Last week, the organisation was one of the signatories of an open letter to the President of the European Commission calling for the mandate of the Special Envoy on religious freedom to be continued.

"We, the undersigned organizations and individuals, are writing to applaud your commitment to universal human rights and the rule of law, and respectfully request that the EU continue to lead on the promotion of human rights throughout the world by continuing the mandate of the Special Envoy for the promotion of freedom of religion or belief outside the EU," the letter reads.

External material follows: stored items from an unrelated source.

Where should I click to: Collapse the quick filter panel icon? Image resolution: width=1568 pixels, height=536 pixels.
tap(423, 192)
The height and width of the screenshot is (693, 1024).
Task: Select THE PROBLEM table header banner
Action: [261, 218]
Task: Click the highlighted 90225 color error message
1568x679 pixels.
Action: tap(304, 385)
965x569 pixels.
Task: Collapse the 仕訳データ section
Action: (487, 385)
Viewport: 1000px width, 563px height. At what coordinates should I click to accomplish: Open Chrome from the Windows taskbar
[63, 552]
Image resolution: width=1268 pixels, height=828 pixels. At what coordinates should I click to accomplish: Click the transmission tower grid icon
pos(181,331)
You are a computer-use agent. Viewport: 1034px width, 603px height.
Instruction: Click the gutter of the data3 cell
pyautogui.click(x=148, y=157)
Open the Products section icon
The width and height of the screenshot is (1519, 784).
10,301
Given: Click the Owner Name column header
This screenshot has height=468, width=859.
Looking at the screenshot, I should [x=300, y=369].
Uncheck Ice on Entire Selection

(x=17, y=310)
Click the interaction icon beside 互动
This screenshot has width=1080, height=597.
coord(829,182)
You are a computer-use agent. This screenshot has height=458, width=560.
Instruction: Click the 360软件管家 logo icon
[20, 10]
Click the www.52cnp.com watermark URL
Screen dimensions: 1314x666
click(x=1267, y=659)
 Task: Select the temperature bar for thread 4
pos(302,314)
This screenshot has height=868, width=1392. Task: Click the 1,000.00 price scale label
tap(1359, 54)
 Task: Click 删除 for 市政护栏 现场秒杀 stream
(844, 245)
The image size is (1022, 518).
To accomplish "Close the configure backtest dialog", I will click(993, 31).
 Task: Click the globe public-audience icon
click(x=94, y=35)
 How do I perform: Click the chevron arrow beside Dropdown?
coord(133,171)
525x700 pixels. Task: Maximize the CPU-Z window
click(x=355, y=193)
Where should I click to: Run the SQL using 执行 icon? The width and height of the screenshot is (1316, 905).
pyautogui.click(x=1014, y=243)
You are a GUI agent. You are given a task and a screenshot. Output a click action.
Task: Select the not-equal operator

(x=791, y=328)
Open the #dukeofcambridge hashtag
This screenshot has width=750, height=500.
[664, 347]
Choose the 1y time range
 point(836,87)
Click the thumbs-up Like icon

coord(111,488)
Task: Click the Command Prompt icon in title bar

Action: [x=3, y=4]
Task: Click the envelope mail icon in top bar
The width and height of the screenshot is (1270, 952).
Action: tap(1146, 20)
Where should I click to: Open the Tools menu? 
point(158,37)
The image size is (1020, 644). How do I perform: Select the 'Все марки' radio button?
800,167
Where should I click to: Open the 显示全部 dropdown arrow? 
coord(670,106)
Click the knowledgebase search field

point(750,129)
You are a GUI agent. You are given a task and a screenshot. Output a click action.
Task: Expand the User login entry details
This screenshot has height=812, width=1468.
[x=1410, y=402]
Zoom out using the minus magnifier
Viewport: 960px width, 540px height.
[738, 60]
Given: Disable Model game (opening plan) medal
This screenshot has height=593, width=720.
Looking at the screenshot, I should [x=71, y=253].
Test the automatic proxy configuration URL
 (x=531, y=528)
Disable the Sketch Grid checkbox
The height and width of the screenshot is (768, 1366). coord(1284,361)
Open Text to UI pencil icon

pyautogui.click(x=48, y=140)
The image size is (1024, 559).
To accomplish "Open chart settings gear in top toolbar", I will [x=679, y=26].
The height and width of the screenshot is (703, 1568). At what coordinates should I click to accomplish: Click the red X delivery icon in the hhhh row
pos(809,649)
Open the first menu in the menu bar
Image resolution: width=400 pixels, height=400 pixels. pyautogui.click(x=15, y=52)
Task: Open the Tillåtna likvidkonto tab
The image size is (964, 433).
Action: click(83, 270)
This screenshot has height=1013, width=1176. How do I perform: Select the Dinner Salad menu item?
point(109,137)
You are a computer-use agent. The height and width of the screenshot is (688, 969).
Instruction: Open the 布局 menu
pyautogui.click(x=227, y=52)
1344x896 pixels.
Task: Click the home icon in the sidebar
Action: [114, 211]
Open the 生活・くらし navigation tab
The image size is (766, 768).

The letter goes on to state: "In the constellation of human rights, freedom of thought, conscience and religion plays a central role, as the basic ability of any human being to think and act according to his or her beliefs. However, these freedoms have come under increasing attack over the past decade."

It continues: "The EU must stand strong and united in order to respond to these challenges. The EU must stand together in the face of these unprecedented attacks on universal human rights. With its Special Envoy, the EU has led in the international response, and that leadership is needed now more than ever."